Não sei quantos dias tomou. A mata cerrada escondera a lua, ocultando-me sua face. Tanto quanto o sol era parco por entre as fissuras das plantas acima. Apenas a clareira, agora, reluzia sob fúlgidos raios sentidos. O mormaço era incólume a essa abertura na atmosfera. Um oásis para o interior da floresta. Sinto que fui falindo, rendendo-me ao meu próprio peso.
Sonhei com os motores dos carros a roncarem na minha cabeça. Era tudo o que ouvia do meu quarto, em São Paulo. Rom Rom Rom ... Rom Rom Rom ... Rom Rom Rom ...
Cena “X”: André se vê correndo em disparada, acuado. (Smasch cut)
***
De repente, acorda assustado.
Deu de cara com as paredes finas de madeira rachada à sua frente. Um cheiro campeiro de pêlo de animal molhado, latrina, e esterco, profusos, no ar. Uma leve sacudidela da estrutura sob a qual estava lhe tomava a cabeça zonza. Não sem se inquietar, foi lá fora olhar: estava sobre uma palafita.

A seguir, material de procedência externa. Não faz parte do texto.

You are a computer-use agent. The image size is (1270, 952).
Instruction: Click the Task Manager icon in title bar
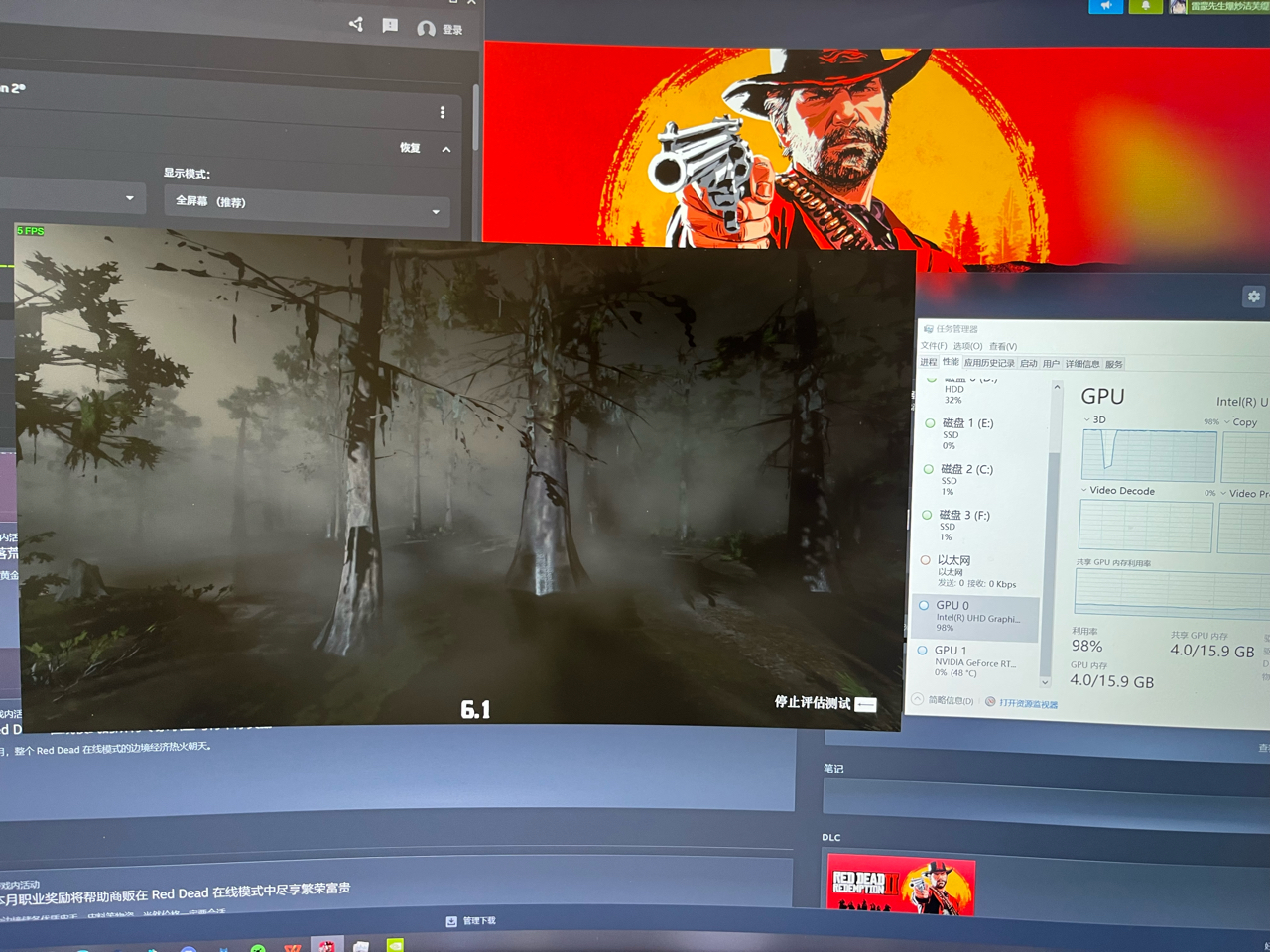click(931, 326)
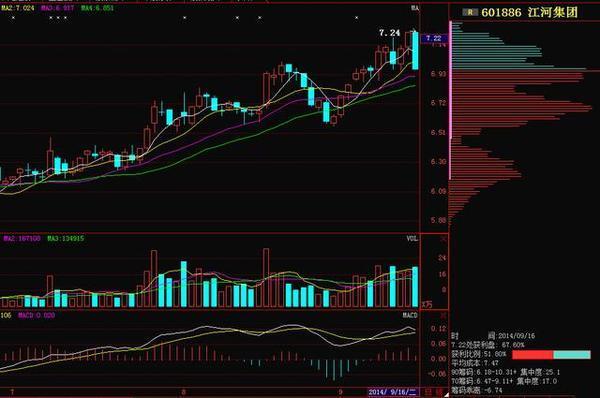Click the profit ratio red-cyan bar
600x398 pixels.
click(551, 355)
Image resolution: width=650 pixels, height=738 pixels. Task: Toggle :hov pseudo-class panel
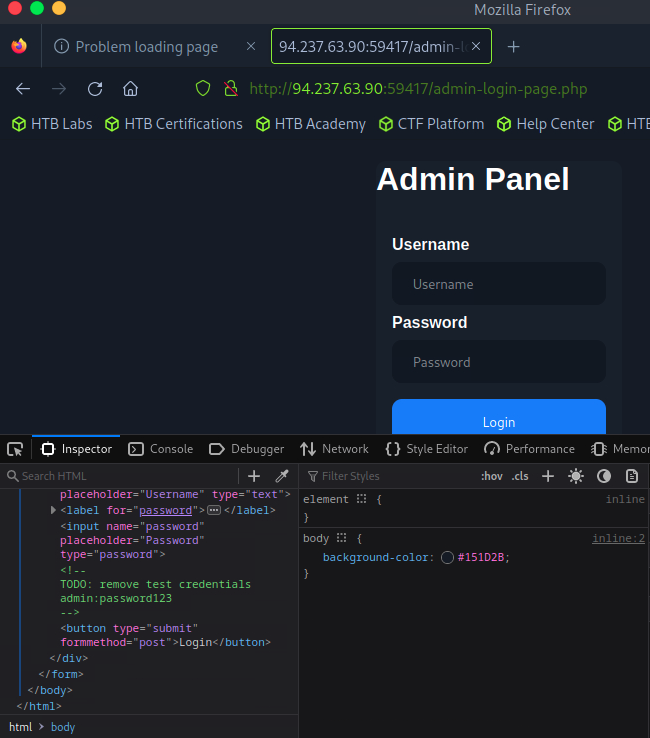tap(491, 476)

De certo com os animais enxovalhados para as bandas baixas da planície, na vazante, sobrou-lhe o merecido estábulo. Como posto provisório. Por certo. De qualquer forma, alguém tinha lhe dado a mão. Tinha sido encontrado, e não dado como morto. Ali estava ele naquele quadrante flutuante, sem poder acorrer a nenhum lugar, por ora, à espera de um salvador aportar.
E foi Terêncio ... ruguento. Foi se chegando na barca à beira do igarapé, rondilhado da água reinante. Os olhinhos miúdos, espicaçentos, por sob os cabelos pretos cortados a escovinha, vasculharam o menino-garrote, que ainda não reconhecia naquela arribação traço nenhum de pertencimento. Ainda assim, passou a cuia com pão e uma mistura à base de farinha de mandioca e feijão pra fartar a fome infame do retirante extraviado, de viagem ainda não intuída.

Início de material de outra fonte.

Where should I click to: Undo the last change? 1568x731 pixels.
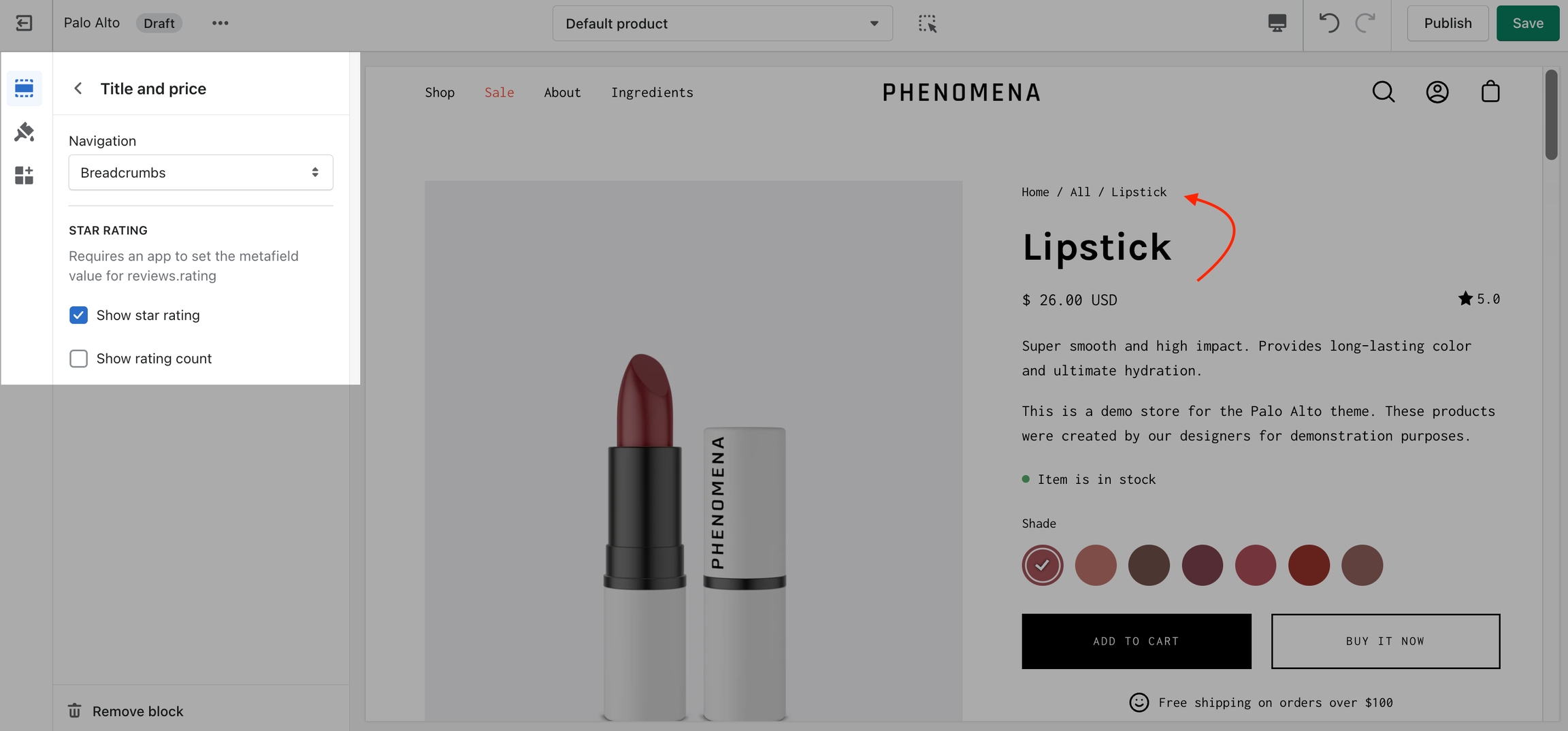(x=1328, y=23)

André não titubeou. Tomou ávido da cumbuca, e devorou o alimento. Foi o primeiro sinal que viu de que tinha encontrado um verdadeiro amigo. Daí em diante o desenlace entre ambos não mais se deu.
***
Foi da boca de Terêncio, justamente, que pela primeira vez André ouviu uma narrativa autêntica sobre o Pescador. E foi também a partir daí, que sua admiração por aquele ser tão mitificado, se tornou mais uma obsessão em sua paixão por estórias de mar e de pescadores.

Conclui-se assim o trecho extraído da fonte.